Data to use: Begin
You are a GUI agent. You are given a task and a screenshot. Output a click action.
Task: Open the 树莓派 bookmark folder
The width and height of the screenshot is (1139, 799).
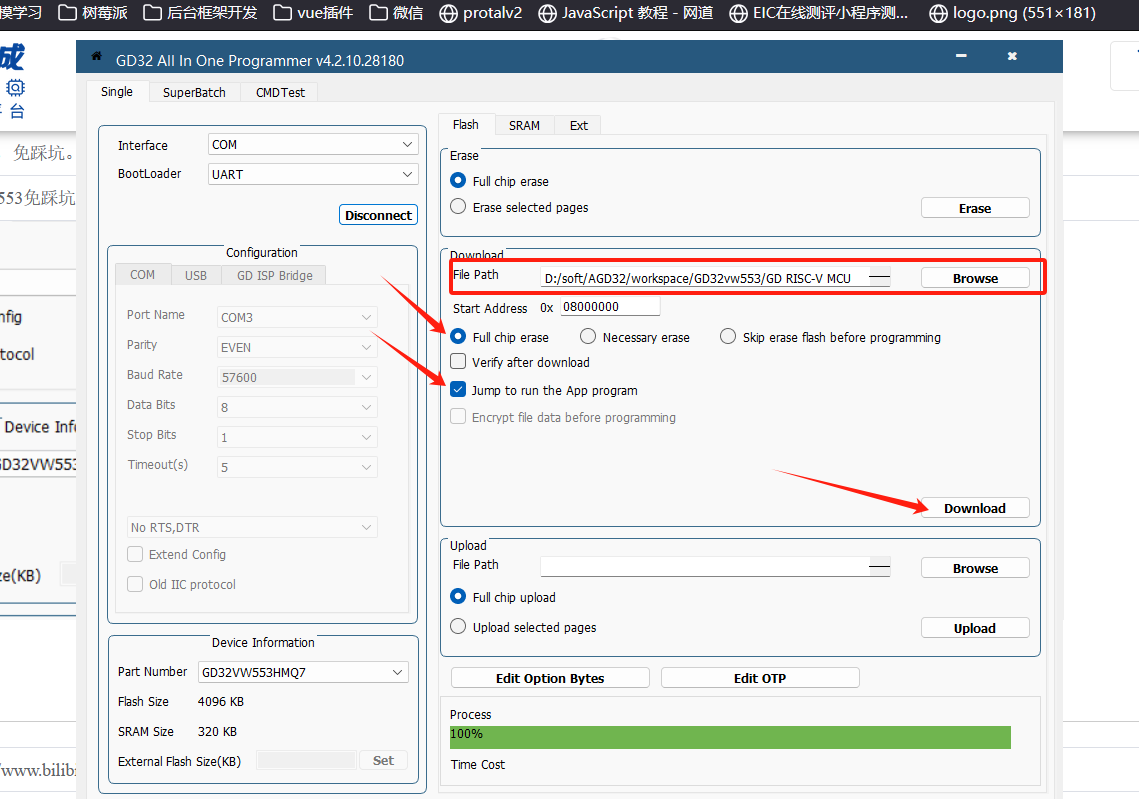[93, 13]
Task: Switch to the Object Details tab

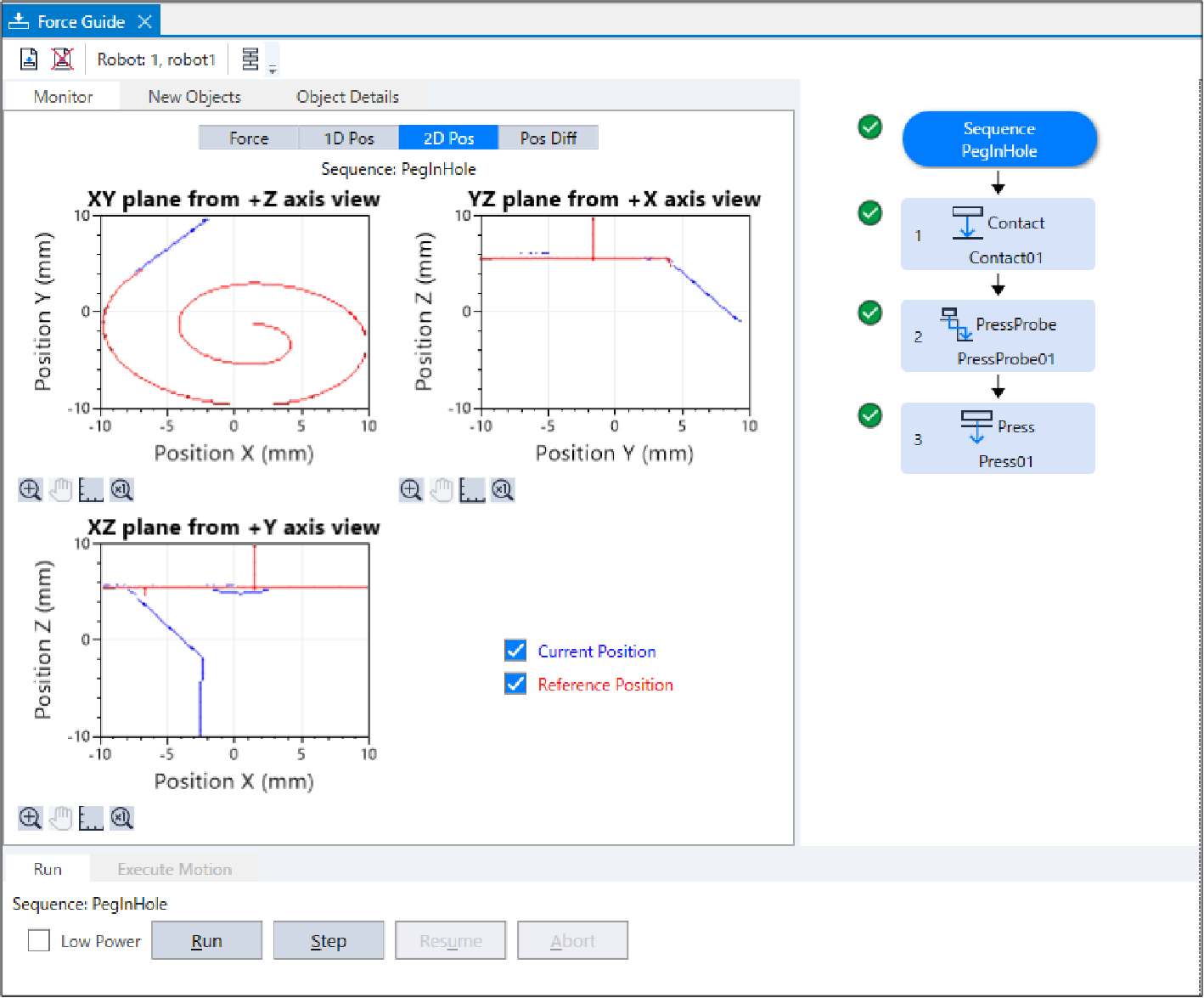Action: (x=347, y=97)
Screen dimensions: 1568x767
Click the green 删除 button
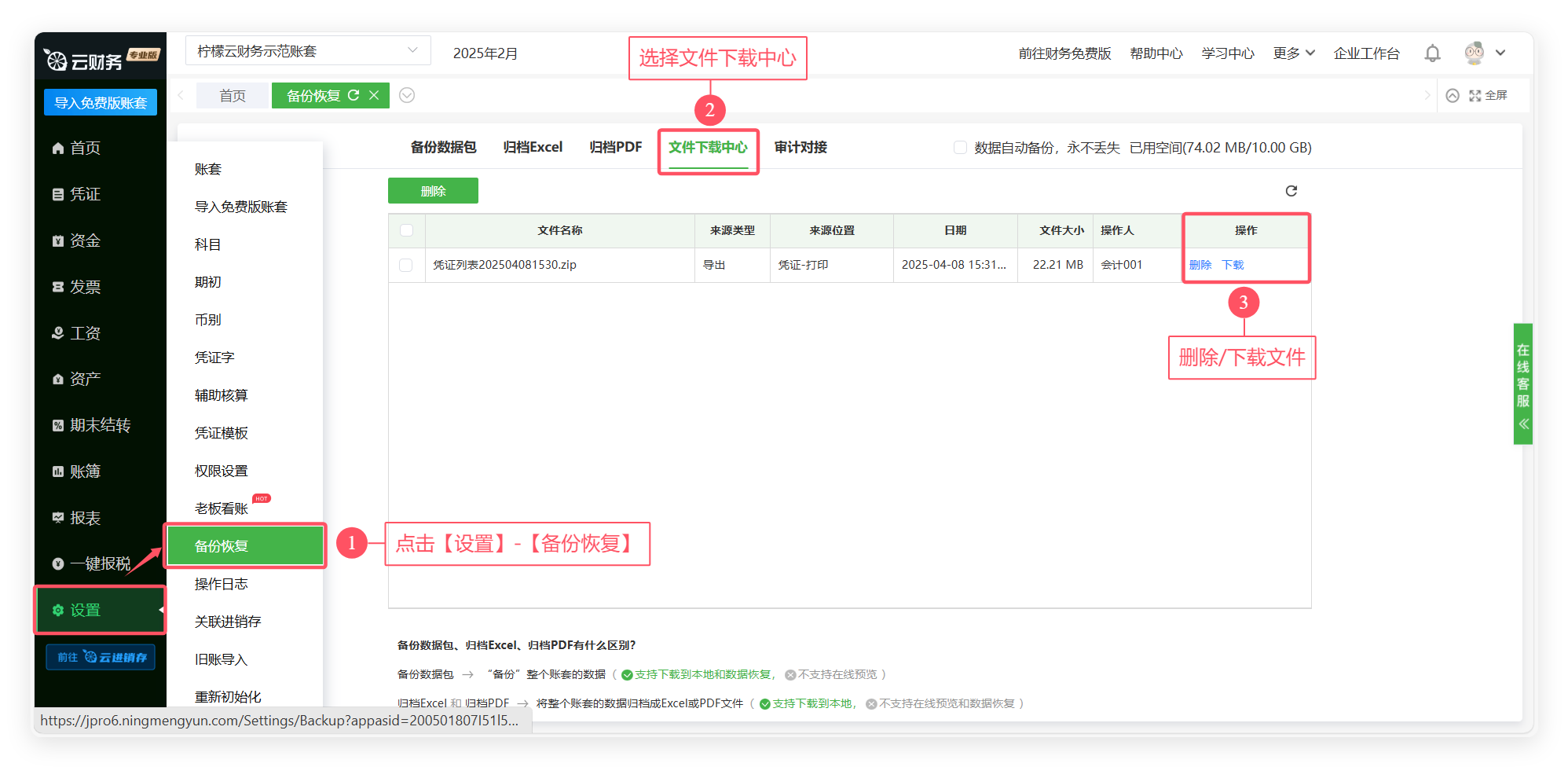pyautogui.click(x=433, y=191)
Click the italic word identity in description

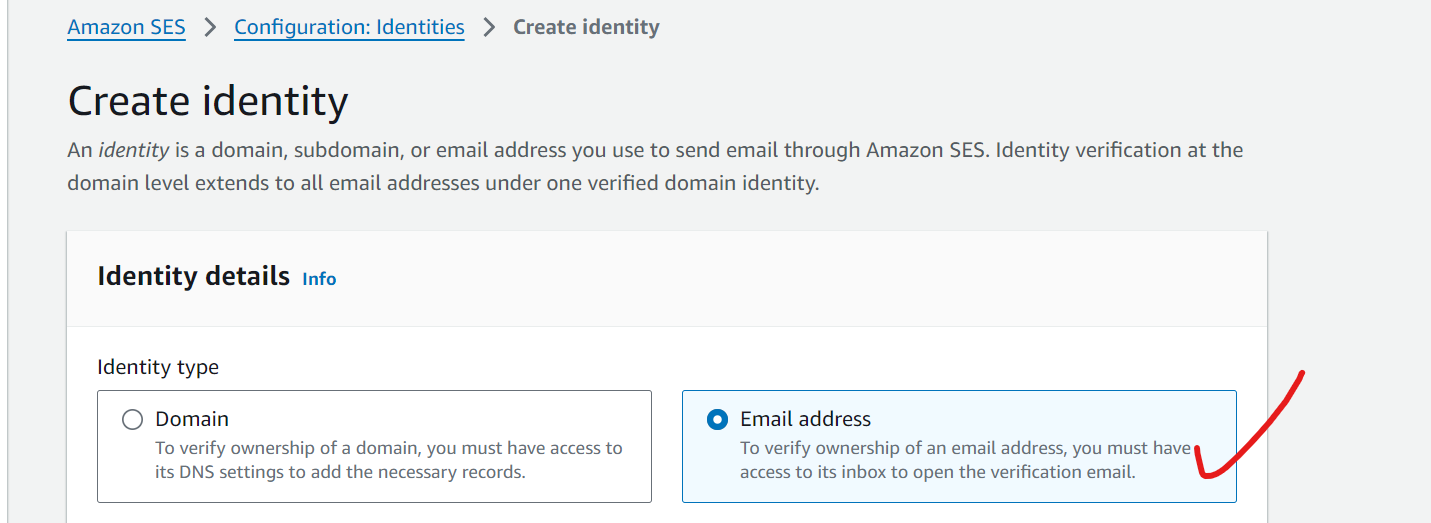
Data to use: End
First drop every picture, then print the data above exactly as it stands.

- Written answer:
You are a GUI agent. You are given a task and a screenshot. Output a click action.
Task: Open the 树莓派 bookmark folder
The width and height of the screenshot is (1139, 799).
[93, 13]
Task: Switch to the Object Details tab

Action: (x=347, y=97)
Screen dimensions: 1568x767
Click the green 删除 button
pyautogui.click(x=433, y=191)
Click the italic word identity in description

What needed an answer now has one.